The book is broken up into 13 chapters followed by suggestions for further reading on each chapter and an index. The chapters are: 1. Languages Before History; 2. The Large Language Groups; 3. Writing and the Egyptians; 4. Greek and the Greeks; 5. Latin and the Romans; 6. Did Dante Write in Italian?; 7. From Germanic to Modern English; 8. The Era of National Languages; 9. Languages of the World; 10. How Languages are Born - or Made; 11. How Languages Disappear; 12. The Heyday of English; 13. And then?; Suggestions for Further Reading; Index.
OVERVIEW
It seems to me that one of the central questions being analyzed in this book is ''How are modern languages different from the languages of pre-history?''. This is then followed by several supporting questions like: What can we know about pre-historical languages?; Why do some languages become powerful and others not?; When does a way of speaking or a dialect become a language, and further, what is really the difference between a language and a dialect? In trying to answer these questions, Janson looks at a wide range of data, including information about the Khoisan languages spoken by the San people, the Bantu languages, Chinese and Egyptian. He also investigates the influence of size (number of speakers) on language development as well as writing and different forms of writing.
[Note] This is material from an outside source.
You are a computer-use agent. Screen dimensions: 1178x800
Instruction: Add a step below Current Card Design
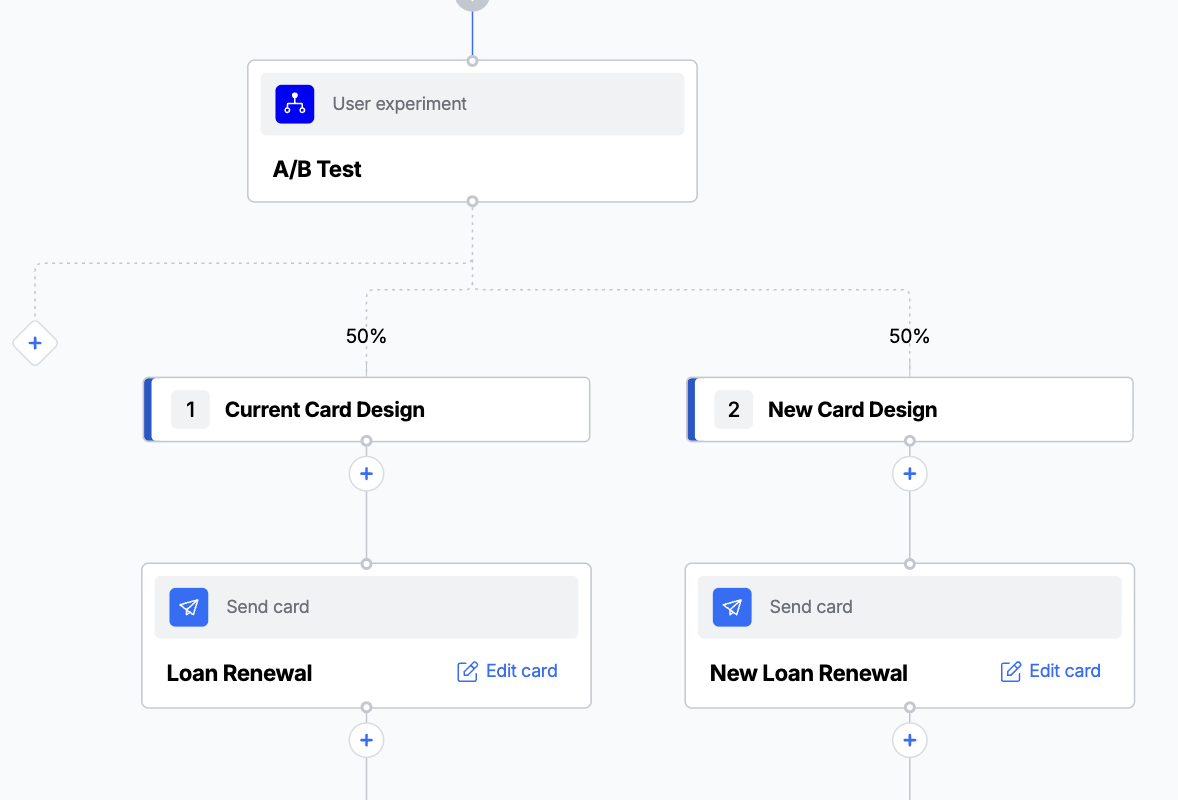tap(366, 473)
The first chapter introduces the problem of how to research the pre-history of language. Various questions are discussed such as: When do we think that humans started to use language?, Why did language evolve?; What were ancient languages like? These questions lead Janson into a discussion of what language looks like when it is spoken by a relatively small group of people and there is no written tradition. As a modern day example of an approximately similar model, he chooses the Khoisan languages of Southern and Eastern Africa. One interesting aspect of 'small' languages that Janson picks up on is that very often in small language communities that have no written tradition, the speakers have no clearly defined name for the language. This is an important contrast with the 'large' languages that Janson discusses in further chapters.
Next we move to the issue of what Janson calls 'large' languages. These are languages that are spoken by populations of people larger than several thousand and cover larger, established geographical regions (non-migrant societies). The first part of this chapter is a very brief introduction to Indo-European studies. So short, however, that for anyone past an introductory level linguistics course, it will be too short to be of any real interest. And unfortunately, an error has crept into table 2.3 where several Slavic words for 'sun' are compared and Russian is cited as 'solnche', which seems to indicate that the final consonant is an English 'ch' and not the actual pronunciation which is 'ts'. The discussion of Indo-European languages and cultures leads to the question of why it is that Indo-European langauges spread as far as they did, despite the fact that the people who spoke them were not 'warriors' and also did not have a written tradition. Although never directly, Janson seems to be in favor of Renfrew's (1987) hypothesis that agriculture and the changes it brought to social structure are the answer.
In this chapter, Janson makes another point, although it is never truly brought to the fore. When describing small language communities, Janson points out that such languages tend to change rapidly. The lack of writing and migrant life-style mean that many words change from generation to generation. Janson points out, however, that while it initially looks as though large language communities are 'immune' to this kind of change, in fact they simply slow the process down. When talking about historical linguistics that try and reach into the distant past of up to and beyond ten thousand years ago, he says: ''For earlier periods very little is certain, and those who make statements about relationships between languages stretching further back than ten thousand years (some people do) should not be taken very seriously, for there is no way to know about such matters. This is because after such a long time almost all words in a language have either been replaced or have changed literally beyond recognition'' (p. 54). This is an important theme that returns throughout the book.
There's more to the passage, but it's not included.